2) The probability distribution phi 'of the BNBP-PFA topic model in step A6 above can be obtained by using the commonly used Markov chain Monte Carlo reasoning algorithm'_kk′、θ′_k′jAnd a related parameter r'_k′And p'_k′The specific reasoning algorithm is as follows:

a) note the book

The upper bound of the number of subjects K ' is determined by c ' γ ' α ' Beta (c ", c ' (1-)), where K is the number of features, the number of first-layer subjects, N is the number of video documents, c ' ═ 1, γ ' ═ 1, α ' ═ 1, ' ═ 0.05;

b) sampling according to the following equation (5) to obtain theta_kjk′；

[θ_kj1,…,θ_kjK′]～Mult(θ_kj；ζ′_kj1,…,ζ′_kjK′) (5)

p(φ′_k′|-)～Dir(α′_φ′+θ_1·k′,…,α′_φ′+θ_K·k′) (6)
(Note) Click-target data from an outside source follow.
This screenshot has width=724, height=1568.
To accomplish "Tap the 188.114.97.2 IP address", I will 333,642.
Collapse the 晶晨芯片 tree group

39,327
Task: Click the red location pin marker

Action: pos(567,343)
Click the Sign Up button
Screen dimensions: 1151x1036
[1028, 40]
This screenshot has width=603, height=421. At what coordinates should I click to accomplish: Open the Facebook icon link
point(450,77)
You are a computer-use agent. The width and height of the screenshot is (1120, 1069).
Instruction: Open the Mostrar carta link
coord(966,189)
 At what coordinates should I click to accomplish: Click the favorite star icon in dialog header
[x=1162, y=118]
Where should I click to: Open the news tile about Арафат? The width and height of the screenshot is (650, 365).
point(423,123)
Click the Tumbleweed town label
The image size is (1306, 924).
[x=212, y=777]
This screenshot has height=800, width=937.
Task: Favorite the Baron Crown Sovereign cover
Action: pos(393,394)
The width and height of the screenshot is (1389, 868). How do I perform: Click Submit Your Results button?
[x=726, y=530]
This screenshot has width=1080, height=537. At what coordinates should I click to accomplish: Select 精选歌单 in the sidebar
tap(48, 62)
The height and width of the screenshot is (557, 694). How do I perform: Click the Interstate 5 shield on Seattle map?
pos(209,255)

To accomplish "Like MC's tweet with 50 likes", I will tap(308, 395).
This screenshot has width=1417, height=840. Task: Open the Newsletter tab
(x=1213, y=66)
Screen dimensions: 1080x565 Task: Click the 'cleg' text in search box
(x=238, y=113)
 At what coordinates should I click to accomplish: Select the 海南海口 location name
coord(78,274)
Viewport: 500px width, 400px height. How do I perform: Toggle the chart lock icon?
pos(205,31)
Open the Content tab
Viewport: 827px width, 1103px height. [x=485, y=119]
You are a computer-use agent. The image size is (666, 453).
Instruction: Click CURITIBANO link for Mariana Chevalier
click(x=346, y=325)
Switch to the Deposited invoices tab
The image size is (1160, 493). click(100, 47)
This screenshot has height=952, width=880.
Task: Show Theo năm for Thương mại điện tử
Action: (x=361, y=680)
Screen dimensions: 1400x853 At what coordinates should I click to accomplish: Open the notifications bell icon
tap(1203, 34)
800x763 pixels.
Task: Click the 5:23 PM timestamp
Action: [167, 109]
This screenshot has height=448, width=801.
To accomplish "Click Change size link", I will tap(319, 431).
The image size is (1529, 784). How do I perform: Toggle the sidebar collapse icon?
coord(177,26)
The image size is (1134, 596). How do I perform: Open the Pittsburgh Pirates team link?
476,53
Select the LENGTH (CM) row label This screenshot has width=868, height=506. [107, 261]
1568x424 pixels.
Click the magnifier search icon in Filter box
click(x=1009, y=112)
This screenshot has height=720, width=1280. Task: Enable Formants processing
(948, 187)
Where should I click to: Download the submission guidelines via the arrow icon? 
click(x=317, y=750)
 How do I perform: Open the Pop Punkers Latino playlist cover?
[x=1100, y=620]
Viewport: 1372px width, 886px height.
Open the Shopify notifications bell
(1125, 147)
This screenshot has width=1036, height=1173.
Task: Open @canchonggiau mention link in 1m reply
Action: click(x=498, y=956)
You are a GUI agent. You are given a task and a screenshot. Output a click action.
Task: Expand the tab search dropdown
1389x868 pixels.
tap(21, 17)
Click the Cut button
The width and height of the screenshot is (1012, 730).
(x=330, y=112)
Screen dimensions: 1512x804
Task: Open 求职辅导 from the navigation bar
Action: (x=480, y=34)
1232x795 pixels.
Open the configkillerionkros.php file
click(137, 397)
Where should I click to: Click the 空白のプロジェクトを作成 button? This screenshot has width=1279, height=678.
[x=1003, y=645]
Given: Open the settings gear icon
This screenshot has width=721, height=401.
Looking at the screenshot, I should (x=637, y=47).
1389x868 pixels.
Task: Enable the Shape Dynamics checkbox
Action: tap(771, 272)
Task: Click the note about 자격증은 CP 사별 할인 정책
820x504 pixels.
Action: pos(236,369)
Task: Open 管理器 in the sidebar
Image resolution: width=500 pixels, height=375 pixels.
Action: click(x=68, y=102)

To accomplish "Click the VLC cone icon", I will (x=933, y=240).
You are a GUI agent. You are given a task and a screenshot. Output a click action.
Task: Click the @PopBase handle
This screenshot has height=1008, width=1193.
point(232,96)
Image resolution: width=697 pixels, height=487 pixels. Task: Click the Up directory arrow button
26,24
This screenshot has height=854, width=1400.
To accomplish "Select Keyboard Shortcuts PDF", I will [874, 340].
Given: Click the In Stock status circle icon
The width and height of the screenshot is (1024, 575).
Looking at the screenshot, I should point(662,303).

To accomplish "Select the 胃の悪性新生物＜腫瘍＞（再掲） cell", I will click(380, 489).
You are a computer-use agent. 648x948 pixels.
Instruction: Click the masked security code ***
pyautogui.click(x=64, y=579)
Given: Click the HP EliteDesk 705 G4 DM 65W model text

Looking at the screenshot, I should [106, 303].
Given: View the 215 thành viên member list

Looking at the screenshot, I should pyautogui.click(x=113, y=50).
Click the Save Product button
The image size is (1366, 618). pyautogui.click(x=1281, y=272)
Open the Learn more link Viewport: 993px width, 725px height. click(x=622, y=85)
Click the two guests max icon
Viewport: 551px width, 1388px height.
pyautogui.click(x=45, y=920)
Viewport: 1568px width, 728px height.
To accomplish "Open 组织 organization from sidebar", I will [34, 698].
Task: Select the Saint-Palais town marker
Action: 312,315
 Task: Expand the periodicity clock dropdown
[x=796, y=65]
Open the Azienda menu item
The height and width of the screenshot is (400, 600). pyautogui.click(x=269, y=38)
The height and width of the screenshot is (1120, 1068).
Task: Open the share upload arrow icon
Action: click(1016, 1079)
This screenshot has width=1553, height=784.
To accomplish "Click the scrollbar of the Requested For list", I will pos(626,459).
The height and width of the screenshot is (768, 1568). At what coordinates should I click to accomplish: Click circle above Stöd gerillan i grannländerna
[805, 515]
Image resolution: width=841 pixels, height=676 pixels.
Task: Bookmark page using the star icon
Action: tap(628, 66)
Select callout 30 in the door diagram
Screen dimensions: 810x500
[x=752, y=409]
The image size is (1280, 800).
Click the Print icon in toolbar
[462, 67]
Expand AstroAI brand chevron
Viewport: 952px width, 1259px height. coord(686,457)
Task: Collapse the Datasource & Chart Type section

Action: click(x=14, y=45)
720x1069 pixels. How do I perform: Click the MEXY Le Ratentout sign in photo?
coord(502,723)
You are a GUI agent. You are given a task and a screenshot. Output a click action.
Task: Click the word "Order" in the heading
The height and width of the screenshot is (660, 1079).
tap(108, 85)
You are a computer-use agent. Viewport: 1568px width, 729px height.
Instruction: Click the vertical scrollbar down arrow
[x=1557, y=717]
d) Marginalized phi'_k′And θ'_k′jRear, theta_·jk′～NB(r′_k′,p′_k′)，p′_k′Beta (c ', c ' (1-)), then p '_k′Can be obtained by sampling according to the following formula (7);

p(p′_k′|-)～Beta(c′′+θ_··k′,c′(1-′)+N′r′_k′) (7)

e) due to the fact that

Then r 'can be obtained by sampling according to the following formula (8)'_k′；

6. The method for detecting traffic patterns and abnormal behaviors at traffic intersections by video surveillance according to claim 5, wherein the step A7 specifically comprises:

A72. on the test set Y, according to the formula

Wherein

y_pi＝Y(p,i)，φ_pkIs the topic distribution, theta, obtained by the first layer BNBP-PFA topic model_kiIs a video frame y_piIn a subject phi_pkCoefficient of distribution of (A), N₁Is a video frame y_piLength, i.e. the number of visual words it contains, is calculated for each video frame y_piNormalized likelihood function value F on first layer BNBP-PFA topic model₁；

A73. According to the formula

Wherein

θ_kiIs a video frame y_piIn a subject phi_pkCoefficient of distribution of phi'_kk′Is a theme distribution, theta ', obtained from a second layer BNBP-PFA theme model'_k′iIs theta_kiAt a topic of'_kk′Coefficient of distribution of (A), N₂Is theta_kiThe length of the vector, i.e. the subject phi it contains_pkNumber of each video frame y_piIn a subject phi_pkCoefficient theta of distribution of_kiNormalized likelihood function value F on second layer BNBP-PFA topic model₂；

A75. the likelihood function value F calculated in A74 and a given threshold value Th₁Making a comparison, if there is F < Th₁Wherein Th₁∈ (0,1), then video frame y_piThe middle packet contains abnormal behavior, otherwise it does not.